* Set of tasks *
[A] In the article on how the pandemic is changing Hollywood, how many new movies has the Times reviewed since mid-March?
[B] Write the next part of the article on how the pandemic is changing Hollywood, picking up after its final sentence.

Text for analysis Block Start

The pandemic is changing Hollywood, maybe forever
NEW YORK — “No New ‘Movies’ Till Influenza Ends” blared a New York Times headline on Oct. 10, 1918, while the deadly second wave of the Spanish Flu was unfolding.
A century later, during another pandemic, movies — quotes no longer necessary — are again facing a critical juncture. But it’s not because new films haven’t been coming out. By streaming service, video-on-demand, virtual theatre or actual theatre, a steady diet of films have been released under COVID-19 every week. The Times has reviewed more than 460 new movies since mid-March.
Yet until recently — with only a few exceptions — those haven’t been the big-budget spectacles Hollywood runs on. Eight months into the pandemic, that’s changing. Last month, the Walt Disney Co. experimented with the $200 million “Mulan” as a premium buy on its fast-growing streaming service, Disney+ — where the Pixar film “Soul” will also go on Dec. 25. WarnerMedia last week announced that “Wonder Woman 1984” — a movie that might have made $1 billion at the box office in a normal summer — will land in theatres and on HBO Max simultaneously next month.

Text for analysis Block End
Stored data Block Start

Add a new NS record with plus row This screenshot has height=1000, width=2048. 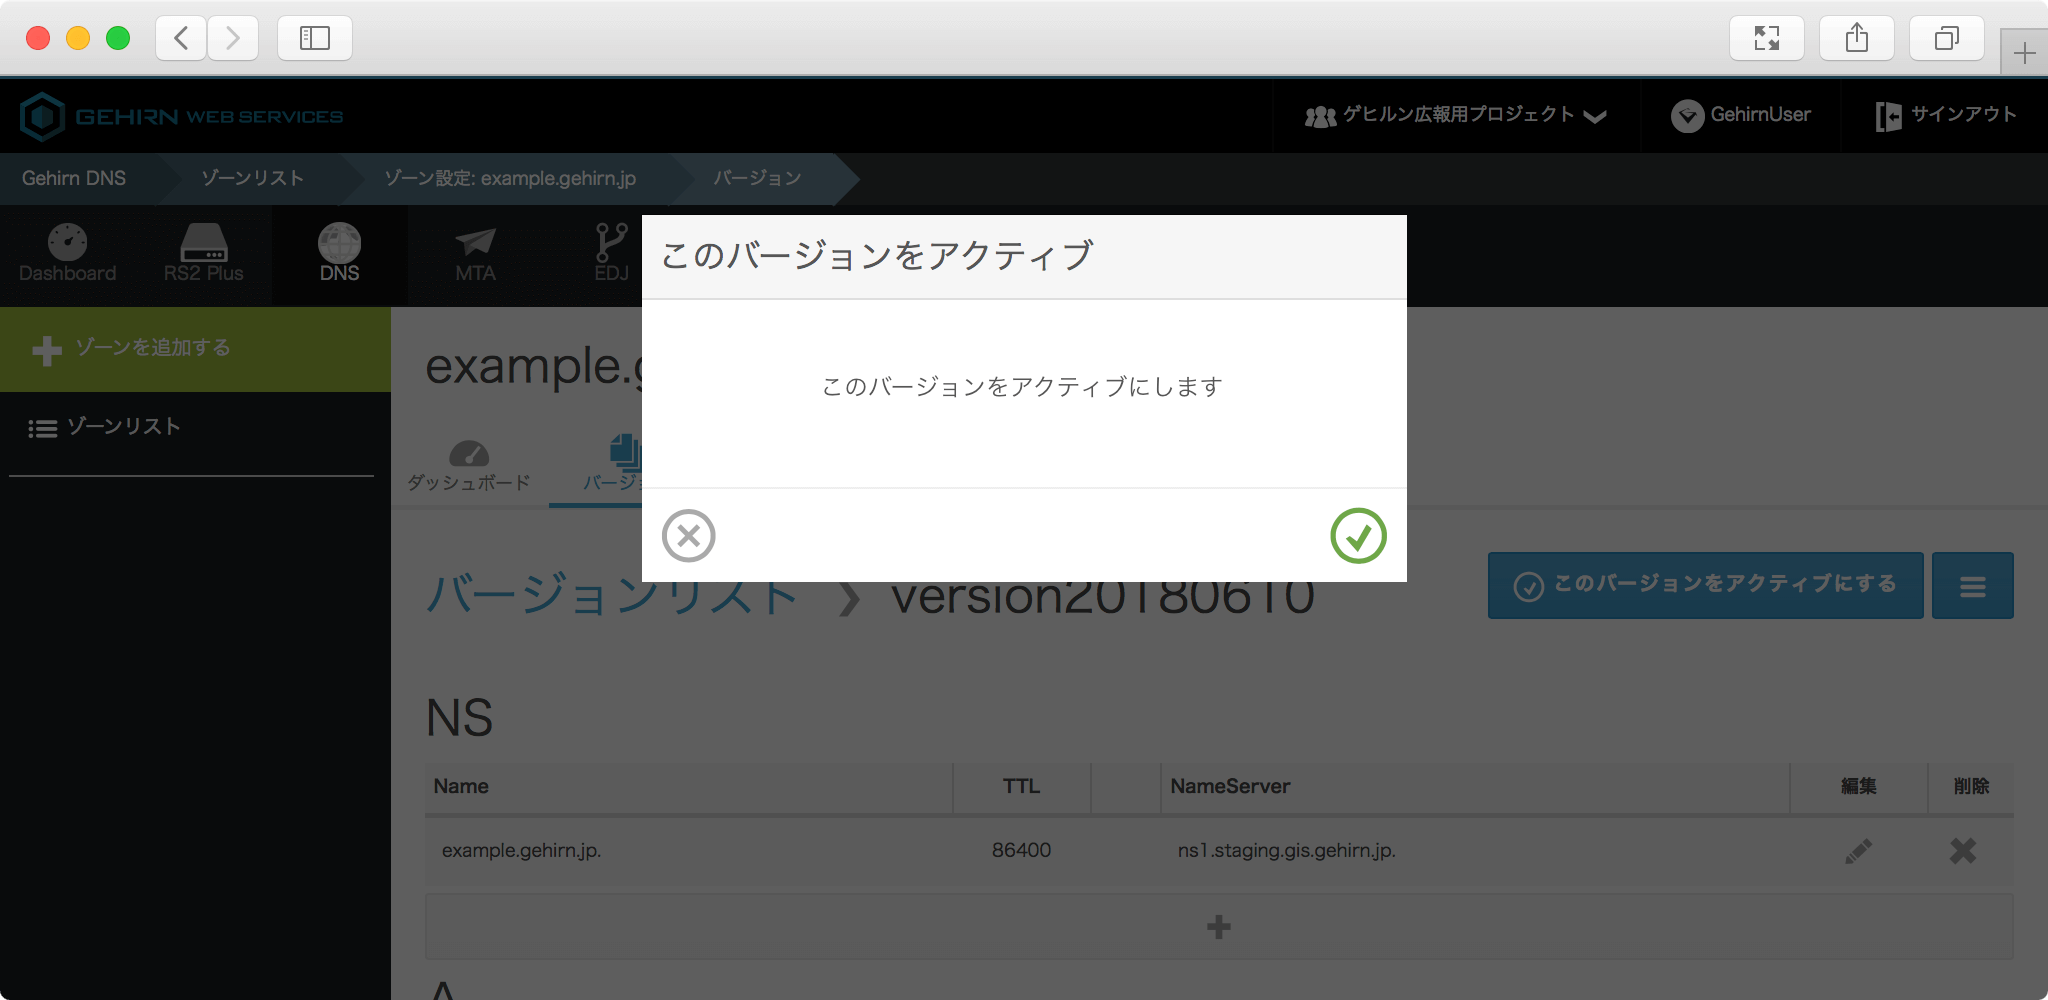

Stored data Block End

* Answer set *
[A] More than 460.

[B]
Much remains uncertain about how the movie business will survive the pandemic. But it’s increasingly clear that Hollywood won’t be the same afterward. Just as the Spanish Flu, which weeded out smaller companies and contributed to the formation of the studio system, COVID-19 is remaking Hollywood, accelerating a digital makeover and potentially reordering an industry that was already in flux.